• Task to complete
Having read the data, transcribe all of it without deviation.

Segment Start: Provided data

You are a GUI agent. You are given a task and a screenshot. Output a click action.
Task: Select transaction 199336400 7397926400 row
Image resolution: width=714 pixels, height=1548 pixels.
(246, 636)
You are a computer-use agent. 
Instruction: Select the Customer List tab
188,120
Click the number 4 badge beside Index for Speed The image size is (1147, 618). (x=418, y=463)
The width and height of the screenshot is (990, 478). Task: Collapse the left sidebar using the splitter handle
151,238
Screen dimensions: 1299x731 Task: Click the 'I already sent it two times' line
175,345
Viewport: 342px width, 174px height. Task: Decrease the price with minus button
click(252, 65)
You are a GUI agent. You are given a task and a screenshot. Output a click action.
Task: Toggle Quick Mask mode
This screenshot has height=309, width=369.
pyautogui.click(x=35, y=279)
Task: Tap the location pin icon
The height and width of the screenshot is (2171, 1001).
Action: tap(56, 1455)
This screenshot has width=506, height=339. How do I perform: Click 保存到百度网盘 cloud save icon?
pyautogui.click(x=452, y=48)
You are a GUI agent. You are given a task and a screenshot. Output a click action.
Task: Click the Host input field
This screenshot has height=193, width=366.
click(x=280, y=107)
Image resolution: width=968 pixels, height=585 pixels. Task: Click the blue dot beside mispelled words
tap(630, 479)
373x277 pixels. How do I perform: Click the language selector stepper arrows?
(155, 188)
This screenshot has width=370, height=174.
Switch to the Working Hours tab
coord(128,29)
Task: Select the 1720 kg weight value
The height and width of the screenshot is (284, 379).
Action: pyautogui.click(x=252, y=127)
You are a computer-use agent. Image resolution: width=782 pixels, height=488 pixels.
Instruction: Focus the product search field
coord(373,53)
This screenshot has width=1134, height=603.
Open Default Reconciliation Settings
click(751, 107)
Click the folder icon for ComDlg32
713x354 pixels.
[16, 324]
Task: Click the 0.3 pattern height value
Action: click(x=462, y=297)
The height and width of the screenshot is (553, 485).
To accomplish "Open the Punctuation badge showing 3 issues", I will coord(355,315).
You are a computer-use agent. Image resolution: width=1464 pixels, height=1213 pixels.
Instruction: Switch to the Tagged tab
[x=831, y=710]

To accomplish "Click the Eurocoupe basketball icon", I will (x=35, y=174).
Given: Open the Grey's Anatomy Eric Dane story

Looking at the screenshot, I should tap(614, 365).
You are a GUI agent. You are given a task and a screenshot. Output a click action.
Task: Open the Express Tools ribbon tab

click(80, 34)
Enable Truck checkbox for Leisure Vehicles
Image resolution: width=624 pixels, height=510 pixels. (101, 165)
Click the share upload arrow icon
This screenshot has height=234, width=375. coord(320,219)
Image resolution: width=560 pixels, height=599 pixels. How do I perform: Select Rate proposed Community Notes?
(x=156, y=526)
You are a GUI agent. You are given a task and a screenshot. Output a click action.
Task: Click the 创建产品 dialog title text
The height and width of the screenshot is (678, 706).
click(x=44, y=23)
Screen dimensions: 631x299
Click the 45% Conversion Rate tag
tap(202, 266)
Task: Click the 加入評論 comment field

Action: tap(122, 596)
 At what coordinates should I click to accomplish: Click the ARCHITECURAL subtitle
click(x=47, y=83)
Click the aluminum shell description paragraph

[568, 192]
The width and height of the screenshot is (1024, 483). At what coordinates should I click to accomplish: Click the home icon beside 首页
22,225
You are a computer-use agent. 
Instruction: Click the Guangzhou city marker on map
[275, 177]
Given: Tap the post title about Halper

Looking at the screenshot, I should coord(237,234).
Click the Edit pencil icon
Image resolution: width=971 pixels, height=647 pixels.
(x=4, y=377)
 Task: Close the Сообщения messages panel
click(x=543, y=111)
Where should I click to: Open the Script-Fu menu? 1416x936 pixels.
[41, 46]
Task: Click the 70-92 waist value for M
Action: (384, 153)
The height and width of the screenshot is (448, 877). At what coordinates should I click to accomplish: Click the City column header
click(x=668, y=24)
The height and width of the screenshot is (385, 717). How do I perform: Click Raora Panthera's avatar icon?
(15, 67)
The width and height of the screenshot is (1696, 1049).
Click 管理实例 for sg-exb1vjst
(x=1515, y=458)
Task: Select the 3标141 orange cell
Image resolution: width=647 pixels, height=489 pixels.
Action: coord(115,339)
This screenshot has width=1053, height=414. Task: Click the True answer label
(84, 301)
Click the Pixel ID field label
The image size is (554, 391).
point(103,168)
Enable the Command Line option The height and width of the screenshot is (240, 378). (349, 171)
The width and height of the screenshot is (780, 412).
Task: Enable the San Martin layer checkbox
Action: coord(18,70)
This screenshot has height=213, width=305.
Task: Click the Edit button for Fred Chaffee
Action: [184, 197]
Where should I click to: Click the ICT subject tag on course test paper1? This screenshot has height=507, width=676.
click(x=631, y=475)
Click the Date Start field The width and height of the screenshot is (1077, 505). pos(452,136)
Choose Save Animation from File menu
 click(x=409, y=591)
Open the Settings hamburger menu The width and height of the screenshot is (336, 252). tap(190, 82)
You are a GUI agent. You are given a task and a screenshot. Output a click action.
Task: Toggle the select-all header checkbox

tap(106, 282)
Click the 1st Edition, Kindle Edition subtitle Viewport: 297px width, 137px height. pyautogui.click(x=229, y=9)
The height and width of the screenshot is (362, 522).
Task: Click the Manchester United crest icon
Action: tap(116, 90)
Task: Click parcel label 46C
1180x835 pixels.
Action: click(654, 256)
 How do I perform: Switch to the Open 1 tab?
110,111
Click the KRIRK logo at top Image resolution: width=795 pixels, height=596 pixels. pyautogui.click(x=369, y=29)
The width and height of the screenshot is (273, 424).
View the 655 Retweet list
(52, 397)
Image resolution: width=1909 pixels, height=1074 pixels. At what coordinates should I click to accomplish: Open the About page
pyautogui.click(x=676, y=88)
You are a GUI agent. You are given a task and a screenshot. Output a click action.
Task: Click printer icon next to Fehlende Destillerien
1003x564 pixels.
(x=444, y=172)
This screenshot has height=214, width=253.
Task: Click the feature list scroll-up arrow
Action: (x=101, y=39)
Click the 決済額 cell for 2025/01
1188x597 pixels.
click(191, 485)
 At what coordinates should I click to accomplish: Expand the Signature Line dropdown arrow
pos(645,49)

Segment End: Provided data

• Written solution
You are a GUI agent. You are given a task and a screenshot. Output a click action.
Task: Select transaction 199336400 7397926400 row
Image resolution: width=714 pixels, height=1548 pixels.
(246, 636)
You are a computer-use agent. 
Instruction: Select the Customer List tab
188,120
Click the number 4 badge beside Index for Speed The image size is (1147, 618). (x=418, y=463)
The width and height of the screenshot is (990, 478). Task: Collapse the left sidebar using the splitter handle
151,238
Screen dimensions: 1299x731 Task: Click the 'I already sent it two times' line
175,345
Viewport: 342px width, 174px height. Task: Decrease the price with minus button
click(252, 65)
You are a GUI agent. You are given a task and a screenshot. Output a click action.
Task: Toggle Quick Mask mode
This screenshot has height=309, width=369.
pyautogui.click(x=35, y=279)
Task: Tap the location pin icon
The height and width of the screenshot is (2171, 1001).
Action: tap(56, 1455)
This screenshot has width=506, height=339. How do I perform: Click 保存到百度网盘 cloud save icon?
pyautogui.click(x=452, y=48)
You are a GUI agent. You are given a task and a screenshot. Output a click action.
Task: Click the Host input field
This screenshot has height=193, width=366.
click(x=280, y=107)
Image resolution: width=968 pixels, height=585 pixels. Task: Click the blue dot beside mispelled words
tap(630, 479)
373x277 pixels. How do I perform: Click the language selector stepper arrows?
(155, 188)
This screenshot has width=370, height=174.
Switch to the Working Hours tab
coord(128,29)
Task: Select the 1720 kg weight value
The height and width of the screenshot is (284, 379).
Action: pyautogui.click(x=252, y=127)
You are a computer-use agent. Image resolution: width=782 pixels, height=488 pixels.
Instruction: Focus the product search field
coord(373,53)
This screenshot has width=1134, height=603.
Open Default Reconciliation Settings
click(751, 107)
Click the folder icon for ComDlg32
713x354 pixels.
[16, 324]
Task: Click the 0.3 pattern height value
Action: click(x=462, y=297)
The height and width of the screenshot is (553, 485).
To accomplish "Open the Punctuation badge showing 3 issues", I will coord(355,315).
You are a computer-use agent. Image resolution: width=1464 pixels, height=1213 pixels.
Instruction: Switch to the Tagged tab
[x=831, y=710]

To accomplish "Click the Eurocoupe basketball icon", I will (x=35, y=174).
Given: Open the Grey's Anatomy Eric Dane story

Looking at the screenshot, I should tap(614, 365).
You are a GUI agent. You are given a task and a screenshot. Output a click action.
Task: Open the Express Tools ribbon tab

click(80, 34)
Enable Truck checkbox for Leisure Vehicles
Image resolution: width=624 pixels, height=510 pixels. (101, 165)
Click the share upload arrow icon
This screenshot has height=234, width=375. coord(320,219)
Image resolution: width=560 pixels, height=599 pixels. How do I perform: Select Rate proposed Community Notes?
(x=156, y=526)
You are a GUI agent. You are given a task and a screenshot. Output a click action.
Task: Click the 创建产品 dialog title text
The height and width of the screenshot is (678, 706).
click(x=44, y=23)
Screen dimensions: 631x299
Click the 45% Conversion Rate tag
tap(202, 266)
Task: Click the 加入評論 comment field

Action: tap(122, 596)
 At what coordinates should I click to accomplish: Click the ARCHITECURAL subtitle
click(x=47, y=83)
Click the aluminum shell description paragraph

[568, 192]
The width and height of the screenshot is (1024, 483). At what coordinates should I click to accomplish: Click the home icon beside 首页
22,225
You are a computer-use agent. 
Instruction: Click the Guangzhou city marker on map
[275, 177]
Given: Tap the post title about Halper

Looking at the screenshot, I should coord(237,234).
Click the Edit pencil icon
Image resolution: width=971 pixels, height=647 pixels.
(x=4, y=377)
 Task: Close the Сообщения messages panel
click(x=543, y=111)
Where should I click to: Open the Script-Fu menu? 1416x936 pixels.
[41, 46]
Task: Click the 70-92 waist value for M
Action: (384, 153)
The height and width of the screenshot is (448, 877). At what coordinates should I click to accomplish: Click the City column header
click(x=668, y=24)
The height and width of the screenshot is (385, 717). How do I perform: Click Raora Panthera's avatar icon?
(15, 67)
The width and height of the screenshot is (1696, 1049).
Click 管理实例 for sg-exb1vjst
(x=1515, y=458)
Task: Select the 3标141 orange cell
Image resolution: width=647 pixels, height=489 pixels.
Action: coord(115,339)
This screenshot has width=1053, height=414. Task: Click the True answer label
(84, 301)
Click the Pixel ID field label
The image size is (554, 391).
point(103,168)
Enable the Command Line option The height and width of the screenshot is (240, 378). (349, 171)
The width and height of the screenshot is (780, 412).
Task: Enable the San Martin layer checkbox
Action: coord(18,70)
This screenshot has height=213, width=305.
Task: Click the Edit button for Fred Chaffee
Action: [184, 197]
Where should I click to: Click the ICT subject tag on course test paper1? This screenshot has height=507, width=676.
click(x=631, y=475)
Click the Date Start field The width and height of the screenshot is (1077, 505). pos(452,136)
Choose Save Animation from File menu
 click(x=409, y=591)
Open the Settings hamburger menu The width and height of the screenshot is (336, 252). tap(190, 82)
You are a GUI agent. You are given a task and a screenshot. Output a click action.
Task: Toggle the select-all header checkbox

tap(106, 282)
Click the 1st Edition, Kindle Edition subtitle Viewport: 297px width, 137px height. pyautogui.click(x=229, y=9)
The height and width of the screenshot is (362, 522).
Task: Click the Manchester United crest icon
Action: tap(116, 90)
Task: Click parcel label 46C
1180x835 pixels.
Action: click(654, 256)
 How do I perform: Switch to the Open 1 tab?
110,111
Click the KRIRK logo at top Image resolution: width=795 pixels, height=596 pixels. pyautogui.click(x=369, y=29)
The width and height of the screenshot is (273, 424).
View the 655 Retweet list
(52, 397)
Image resolution: width=1909 pixels, height=1074 pixels. At what coordinates should I click to accomplish: Open the About page
pyautogui.click(x=676, y=88)
You are a GUI agent. You are given a task and a screenshot. Output a click action.
Task: Click printer icon next to Fehlende Destillerien
1003x564 pixels.
(x=444, y=172)
This screenshot has height=214, width=253.
Task: Click the feature list scroll-up arrow
Action: (x=101, y=39)
Click the 決済額 cell for 2025/01
1188x597 pixels.
click(191, 485)
 At what coordinates should I click to accomplish: Expand the Signature Line dropdown arrow
pos(645,49)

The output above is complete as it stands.